Louis (Gaspard Ulliel) è sul taxi che lo sta riportando a casa e guarda fuori dal vetro mentre, in montaggio alternato, sua madre Martine (Nathalie Baye) è intenta a preparare il pranzo. Fuori dal finestrino scorrono minuscoli frammenti di vite, storie appena accennate da rapide pennellate che subito ti catturano e delle quali vorresti sapere tutto mentre le immagini si incastonano con la musica che le accompagna in una fusione magica e perfetta. Quest’uso della musica tornerà sovente nell’ultimo ennesimo capolavoro di Xavier Dolan, spesso a suggellare il climax dei vari confronti tra Louis ed i suoi famigliari. Potrebbe sembrare un modo facile per catturare la pancia del pubblico, con piccoli perfetti videoclip, invece questi attimi sono altrettante finestre che Dolan improvvisamente apre per dare aria al suo dramma da camera, compreso in poche stanze e che cresce di intensità animalesca e di violenza trattenuta tra diluvi di parole balbettate, confuse e spesso banali in cui i silenzi, i volti, i dettagli e gli sguardi contano più di quello che si dice.

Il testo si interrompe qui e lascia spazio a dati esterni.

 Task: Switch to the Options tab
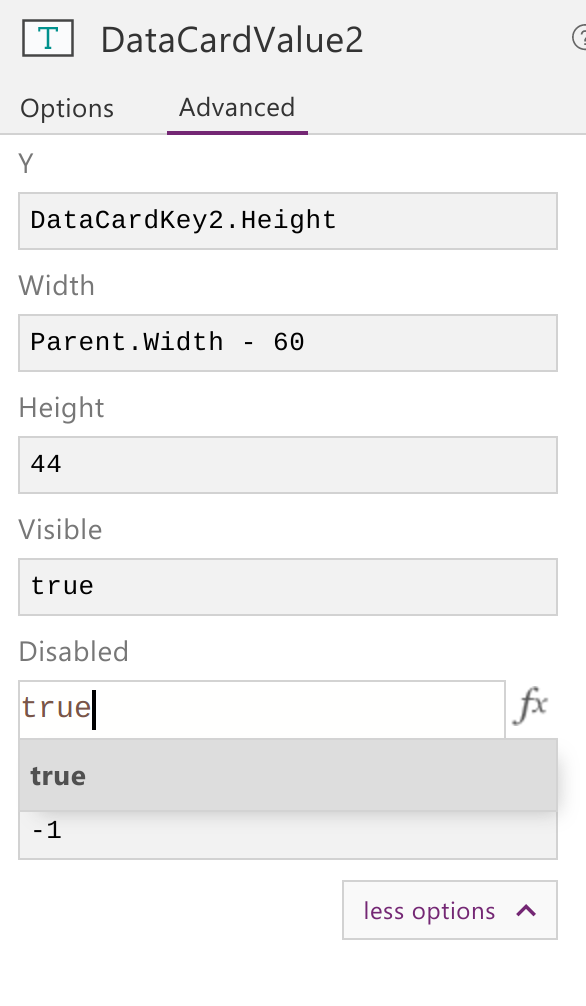point(67,108)
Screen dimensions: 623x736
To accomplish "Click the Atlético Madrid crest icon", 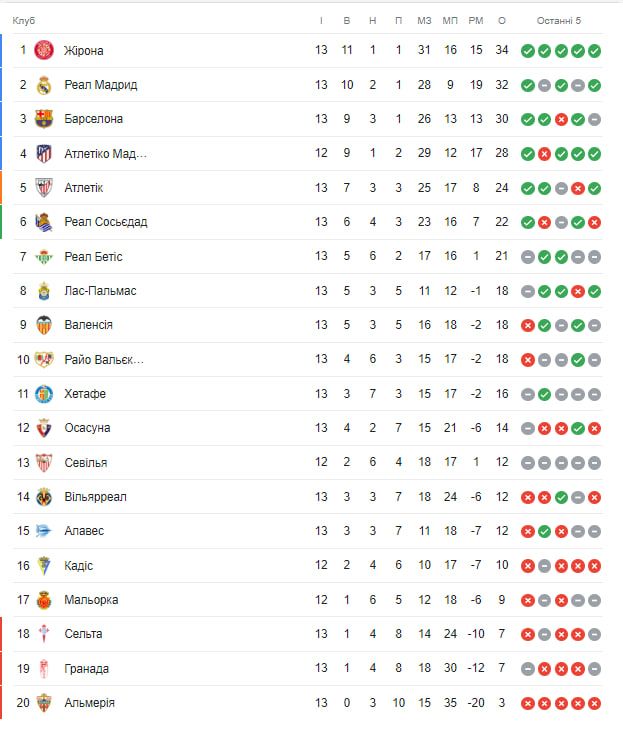I will 44,153.
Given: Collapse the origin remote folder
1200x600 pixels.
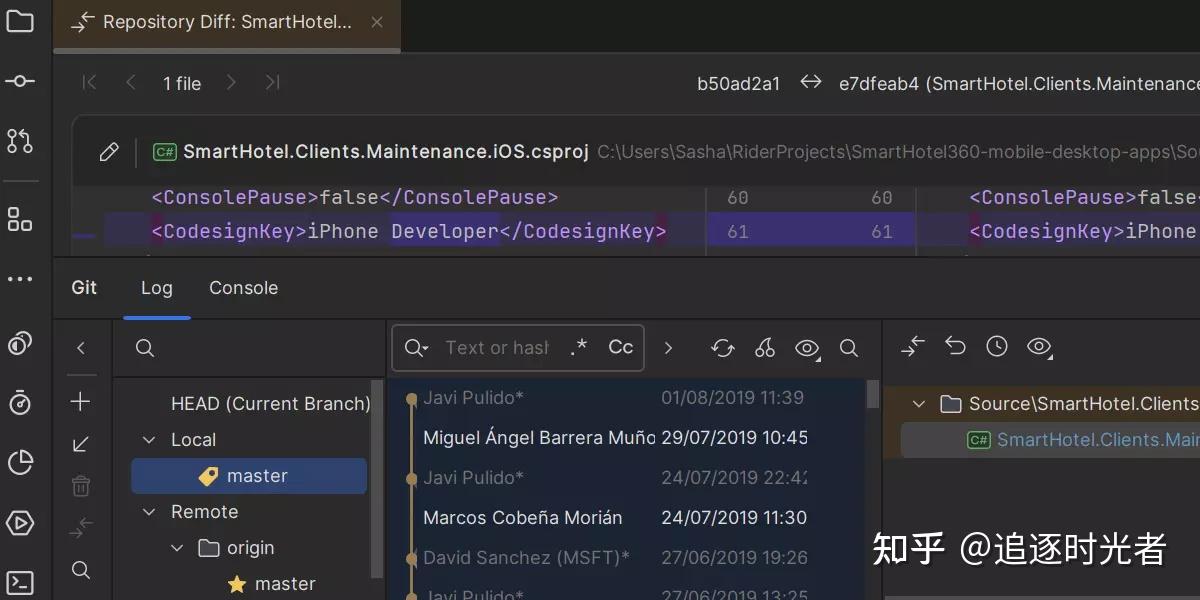Looking at the screenshot, I should (177, 547).
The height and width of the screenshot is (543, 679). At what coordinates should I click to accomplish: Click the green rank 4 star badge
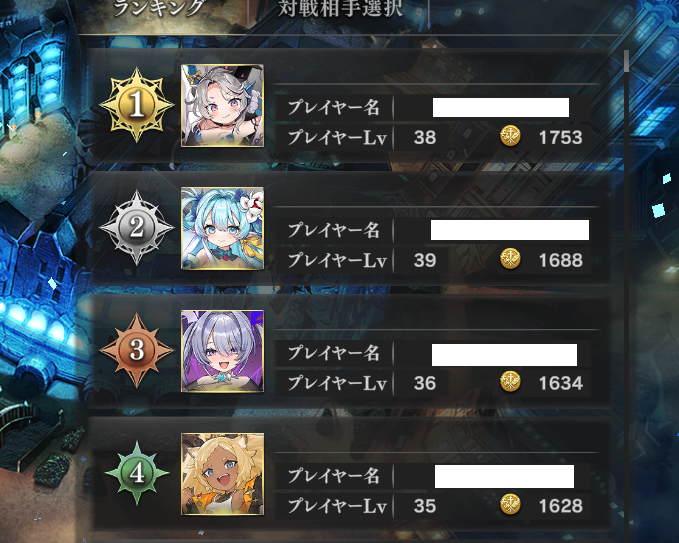tap(137, 473)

Allo stesso tempo questa sequenza è la chiave di lettura di Louis che per tutto il film apparirà distante da ciò che accade intorno a lui, perso nei suoi pensieri come se tra la realtà e lui ci fosse sempre quel vetro a separarlo e lui fosse solo uno spettatore.
Questa estraneità è ulteriormente sottolineata dalla scena successiva, quella in cui Louis arriva a casa e che riprende in primo piano la schiena della sorella Suzanne (Léa Seydoux) mentre il fratello rimane fuori fuoco, un uso, quello del fuori fuoco, che è un’altra delle caratteristiche che connotano la pellicola.
Da qui in poi sarà un diluvio di parole, spesso pronunciate, come fa notare a Louis il fratello maggiore Antoine (Vincent Cassel), solo per riempire il vuoto tra le persone.
Proprio la natura teatrale del testo, tratto da una piéce di Jean-Luc Lagarce, ha fatto sì che in molti accusassero il film di essere verboso e che i dialoghi fossero banali. Più che di banalità a noi sembra invece che si debba parlare di realismo; Louis ed i suoi famigliari sono di fatto degli sconosciuti che non sanno cosa dirsi, da qui l’apparente banalità delle loro parole. In realtà ciò che conta è il sottotesto, i silenzi e gli sguardi sottolineati da un uso sapiente dei primi piani che rende ancora più pesante l’atmosfera e che coglie i più minimi dettagli. La rabbia di Antoine, la dolcezza di Martine, l’insoddisfazione di Suzanne ed infine l’imbarazzo di Catherine (Marion Cotillard), moglie di Antoine.
Qualcuno potrebbe obiettare che è facile fare un buon film prendendo un testo teatrale ed affidandolo ad attori di simile bravura e a tal proposito mai come in questo caso è obbligatoria la visione in lingua originale. Anche su questo dissentiamo; gli attori bisogna saperli dirigere, bisogna essere capaci di fare quello che fa Dolan; braccarli con la macchina da presa, cogliere i minimi movimenti del volto, illuminare le rughe della Cotillard per dare un’aria ancora più dimessa e sconfitta al suo personaggio o regalare a Cassel un ruolo che ci restituisce un attore semplicemente immenso.
Bisogna essere capaci di costruire un congegno perfetto in cui l’ansia per la rivelazione accompagni lo spettatore dall’inizio alla fine lasciandolo senza fiato, bisogna essere capaci di alleggerire l’atmosfera con improvvisi balletti ed aprire flashback su note elettropop che ci ridiano fiato ed infine liberare 12 anni di sentimenti repressi in un finale di trattenuta violenza esplosiva. E magari fermarsi giusto un attimo ad inquadrare le nocche di Antoine lasciando il dubbio se quei segni siano frutto di una violenza nei confronti di moglie e figli oppure siano solo frutto del suo lavoro di costruttore di utensili. E concedersi anche un finale metaforico magari stonato ed inutile, prima dell’ultimo fuori fuoco su Louis che se ne va mentre parte Natural blues di Moby e tu ti ritrovi lo stomaco attorcigliato da tante emozioni e ti commuovi come uno stupido davanti ad una chiusura sicuramente paracula ma nonostante ciò comunque perfetta e magnifica. Perché bisogna saperci giocare con i sentimenti degli spettatori, portarli dove vuoi tu e per farlo bisogna essere dei grandi registi. E qualora ce ne fosse bisogno È solo la fine del mondo è solo un ulteriore conferma di un talento puro che non accetta di essere imbrigliato.